そんなわけで、可及的速やかにマシンの引き渡しを行いたいところなのだが、電子ブックのデータ移行がまったく進んでいなかった。夜中に夜通しデータを移行させれば……などと考えていたが、奥方様から頼みごとをされてKeynoteの資料を作ったり、つい眠くなってウトウトし、途中でお米をといで炊飯器にかけたら熟睡。
翌朝……昨夜うっかり寝てしまったことで、「普通のやりかた」では作業がとうてい終わらないことが明らかになった。
「普通のやりかた」を具体的に説明するとこうなる。
イーブックイニシャティブジャパン(以下、EIJ)の電子ブックサービスでは、オンラインのストレージサービス「トランクルーム」が利用できるようになっている。このトランクには無料契約で50冊までの電子ブックを置いておけるようになっており、iPhoneやiPod touch(たぶん、iPadも)でEIJの電子ブックを読む場合には、オンラインストレージである「トランクルーム」に置いた状態でダウンロードしては読むというスタイルになる。
PC/Mac版の電子ブックリーダー(ebiBook Reader)の環境でも、複数のマシン間で電子ブックデータの転送を行うためには、この「トランクルーム」を介してやりとりするしかない。

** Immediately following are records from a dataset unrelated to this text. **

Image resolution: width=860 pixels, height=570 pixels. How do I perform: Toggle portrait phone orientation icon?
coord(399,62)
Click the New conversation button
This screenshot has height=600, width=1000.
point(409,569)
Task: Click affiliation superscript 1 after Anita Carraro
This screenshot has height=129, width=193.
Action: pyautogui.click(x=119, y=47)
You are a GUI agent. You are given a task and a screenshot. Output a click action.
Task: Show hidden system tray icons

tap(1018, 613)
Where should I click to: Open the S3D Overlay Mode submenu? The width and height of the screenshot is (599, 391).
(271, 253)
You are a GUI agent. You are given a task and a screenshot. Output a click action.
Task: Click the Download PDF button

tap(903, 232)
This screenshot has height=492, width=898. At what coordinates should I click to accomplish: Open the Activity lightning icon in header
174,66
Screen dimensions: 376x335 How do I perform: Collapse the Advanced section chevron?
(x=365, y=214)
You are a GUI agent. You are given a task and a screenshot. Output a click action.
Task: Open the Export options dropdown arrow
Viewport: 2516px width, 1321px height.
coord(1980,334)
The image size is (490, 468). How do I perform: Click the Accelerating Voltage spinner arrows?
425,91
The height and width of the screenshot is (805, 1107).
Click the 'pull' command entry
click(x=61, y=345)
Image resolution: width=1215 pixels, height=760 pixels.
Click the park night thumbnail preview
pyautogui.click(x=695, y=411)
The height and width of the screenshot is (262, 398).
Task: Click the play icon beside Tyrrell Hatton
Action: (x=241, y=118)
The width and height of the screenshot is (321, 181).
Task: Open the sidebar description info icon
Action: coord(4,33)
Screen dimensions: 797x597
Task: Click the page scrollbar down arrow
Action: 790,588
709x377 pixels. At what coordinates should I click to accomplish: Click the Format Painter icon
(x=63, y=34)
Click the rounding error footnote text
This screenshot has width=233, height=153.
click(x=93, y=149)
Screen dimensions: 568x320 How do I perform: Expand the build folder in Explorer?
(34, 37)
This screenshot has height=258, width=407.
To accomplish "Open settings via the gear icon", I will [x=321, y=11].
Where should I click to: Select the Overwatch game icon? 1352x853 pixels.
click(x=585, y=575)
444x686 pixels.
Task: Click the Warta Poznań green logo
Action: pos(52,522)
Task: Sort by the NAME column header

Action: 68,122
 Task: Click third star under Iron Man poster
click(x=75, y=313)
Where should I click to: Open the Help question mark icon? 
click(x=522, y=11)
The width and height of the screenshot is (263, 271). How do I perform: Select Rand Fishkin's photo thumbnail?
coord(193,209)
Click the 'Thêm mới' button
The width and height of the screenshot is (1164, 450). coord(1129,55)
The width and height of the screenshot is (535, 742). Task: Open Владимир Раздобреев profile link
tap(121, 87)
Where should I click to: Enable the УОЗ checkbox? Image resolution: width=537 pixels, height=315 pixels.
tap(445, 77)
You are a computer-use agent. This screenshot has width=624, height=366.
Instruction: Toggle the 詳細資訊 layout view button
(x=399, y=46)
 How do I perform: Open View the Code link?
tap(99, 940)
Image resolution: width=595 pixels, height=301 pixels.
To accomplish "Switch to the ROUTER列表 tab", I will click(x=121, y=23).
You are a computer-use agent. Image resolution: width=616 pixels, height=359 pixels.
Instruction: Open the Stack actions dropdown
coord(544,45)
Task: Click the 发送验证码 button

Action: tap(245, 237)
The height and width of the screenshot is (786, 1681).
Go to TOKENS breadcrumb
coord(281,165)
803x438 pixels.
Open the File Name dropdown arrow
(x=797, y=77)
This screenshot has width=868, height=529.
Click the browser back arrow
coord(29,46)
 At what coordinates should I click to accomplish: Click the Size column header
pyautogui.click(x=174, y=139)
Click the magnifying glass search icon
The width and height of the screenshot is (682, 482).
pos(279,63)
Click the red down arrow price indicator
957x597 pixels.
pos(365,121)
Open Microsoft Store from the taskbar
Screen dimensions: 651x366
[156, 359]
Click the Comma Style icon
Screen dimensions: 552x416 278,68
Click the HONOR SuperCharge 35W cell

電子ブックを50冊まとめて「トランクルーム」にアップロード(購入情報のみを戻しているらしく、すぐに終わる)して、新マシンでダウンロード……という作業を繰り返すことになるが、ダウンロード時にマシン情報を入れてエンコーディングし直しているので回線速度とは無関係に時間がかかる。こちらのマシンがハイパワーになっても関係ないところを見ると、サーバー側の処理の問題のようだ。
で、アップロードはすぐにできるのにダウンロードにやたら時間がかかるため、数百冊分の移行なんて週末の休みを使って行っても「とうてい終わらないだろう」という見通しがついてしまった。
だが、移行はすぐに行いたい。
しばし考え、オンラインストレージの「トランクルーム」のスペースの拡張、という手段に出た。無料の状態では50冊までしか置いておけないが、有償で年間契約するとよりたくさんの電子ブックをオンラインに置いておけるのだ。
オンラインストレージに電子ブックを入れておく、という意味でこのサービスをとらえると、必然性がまったく感じられない。
「そんなサービス使わねえよ!」と思っていたのだが、ことデータ移行のためにはやむを得まい。500冊分の契約をその場で行った。
1,200円/年と書いてあったが、420円ぐらいしか請求されなかった。割引キャンペーンか何かなのだろうか? まあいい。データ移行が終わったらすぐに解約するのみである。
だいたい、コンテンツの移行とかコンテンツの貸し借りという面ではEIJのサービスはアラが多い。だいたい、夫婦で二人ともアカウントを持っていて、電子ブックの貸し借りを行うとかいうシチュエーションでは、電子ブックデータの移動が行えない。どーいうつもりなんだかよく分からない。
何はともあれ、「トランクルーム」に電子ブックデータをすべてアップロードして、「後からゆっくりダウンロードすればいいや」という体制を整えた。
これによって、24時間以内に500GB以上のデータを新マシンに移行し、iTunesの音楽については問題なく移行。手間のかかった電子ブックデータについても一応の決着を見たのであった。